The flags page was pretty rudimentary so I wrote a quick userscript to enhance it: Flags Page Normal Flags Page Enhanced

It sorted the flags by points, added a Google/FB icon, colored the points cell and added some stats (count, total, max, avg). Flags with 90 or higher points were marked green. I could easily see how many flags were found by 11 people or less. The total let me track how active other participants were. There was no indication in the page source if a flag belonged to FB or Google, but FB had been consistent in ending the flag descriptions with the word "Challenge" so the script simply checked for that.

If you'd like to install it, install Tampermonkey then click this link


Here's some things I tried that didn't get me any flags:

  1. Asked Google Assistant to give me a flag and rephrased the question multiple times.
  2. Wrote a small crawler for recursively finding all sitemap.xml files leading from https://www.google.com/sitemap.xml.
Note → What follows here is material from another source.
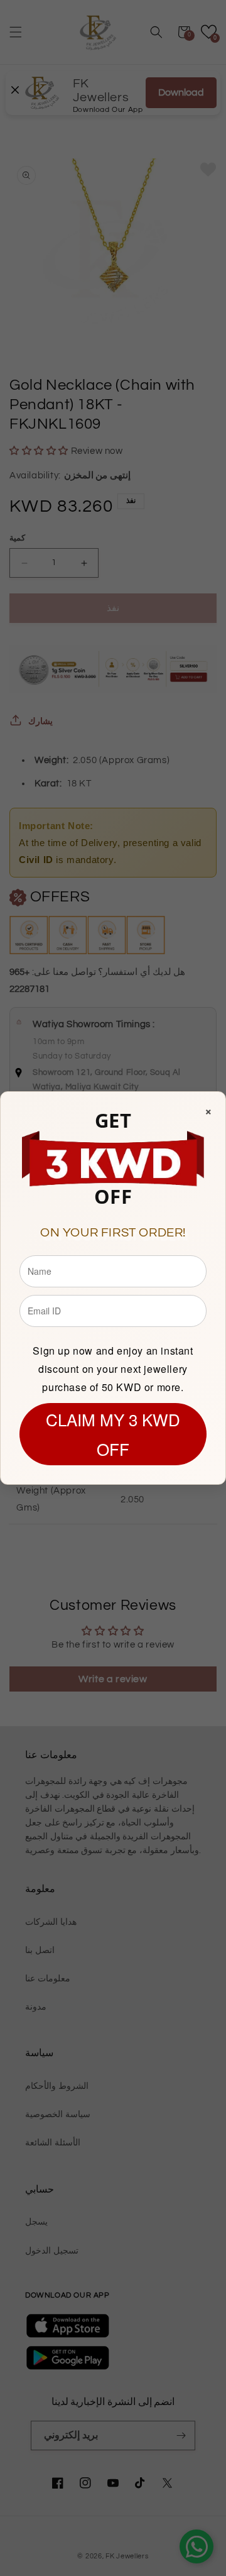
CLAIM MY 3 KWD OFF (113, 1433)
FB didn't have any sitemap.xml files.
  3. Checked out http://bountycon.blogspot.com, http://bountycon.appspot.com, http://bountycon.firebaseapp.com, http://bountycon.withgoogle.com
  4. Probed the Firebase database used by Google CTF 2018: https://angels-captured-the-tardis.firebaseio.com/. Also checked https://bountycon.firebaseio.com/.json
  5. Checked out http://vrp-game.appspot.com, Google's older VRP site
  6. Emailed Google (Eduardo and Jan Keller): "Is there a flag that's not hidden anywhere but in the possession of you guys only and to retrieve it all someone has to do is just ask? :) Perhaps to somewhat simulate a social engineering attack? 🤞". They replied "lol, no, but nice try" and "Haha, good idea for next time! :)"
  7. Sent empty emails to [email protected], [email protected], [email protected], [email protected] hoping to get a flag in response but most of the mails bounced. Headers didn't have anything either.
  8. Connected over Gmail's IMAP, POP, SMTP protocols:
    openssl s_client -connect imap.gmail.com:993
    openssl s_client -connect pop.gmail.com:995
    openssl s_client -starttls smtp -connect smtp.gmail.com:587 -crlf -ign_eof
    

    and poked around with the "BountyCon" string (although it was extremely unlikely they would modify critical services).
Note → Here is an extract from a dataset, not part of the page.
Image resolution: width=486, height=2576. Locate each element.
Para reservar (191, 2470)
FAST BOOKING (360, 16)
  9. Attempted steganography on @GoogleVRP's profile pic.
  10. Checked out Security Team Victim accounts: GitHub, YouTube etc.
  11. Searched for "BountyCon" on Shodan to find any hidden servers that might have a flag.
  12. Checked out /bountycon for these URL shorteners: goo.gl, g.co, youtu.be, fb.me, fb.gg, m.me
  13. Made sure that Bobby Tables actually doesn't have a profile picture set instead of having the default image reuploaded with data hidden using steganography. Checked the same with Bobby's Daily Thoughts' cover image.
  14. Checked out the test users (Bob, Alice) and group mentioned on the FB Whitehat resources page.
  15. Modified the form method to PUT/DELETE on the submit flag endpoint and uploaded different harmless binary files in the flag_value field.
  16. Tried requesting JS modules named BountyCon, XWhitehatCTFWinnersController, XWhitehatCTFAdminController etc.: https://www.facebook.com/ajax/bootloader-endpoint/?modules=BountyCon Also tried requiring the modules by calling the require/requireLazy functions in the browser console: require('BountyCon')
  17. Accessed Facebook's pages over Tor: facebookcorewwwi.onion

Overall, the CTF and event was quite fun. Getting a chance to give a talk at the event was amazing as well. Kudos to the people who made it happen.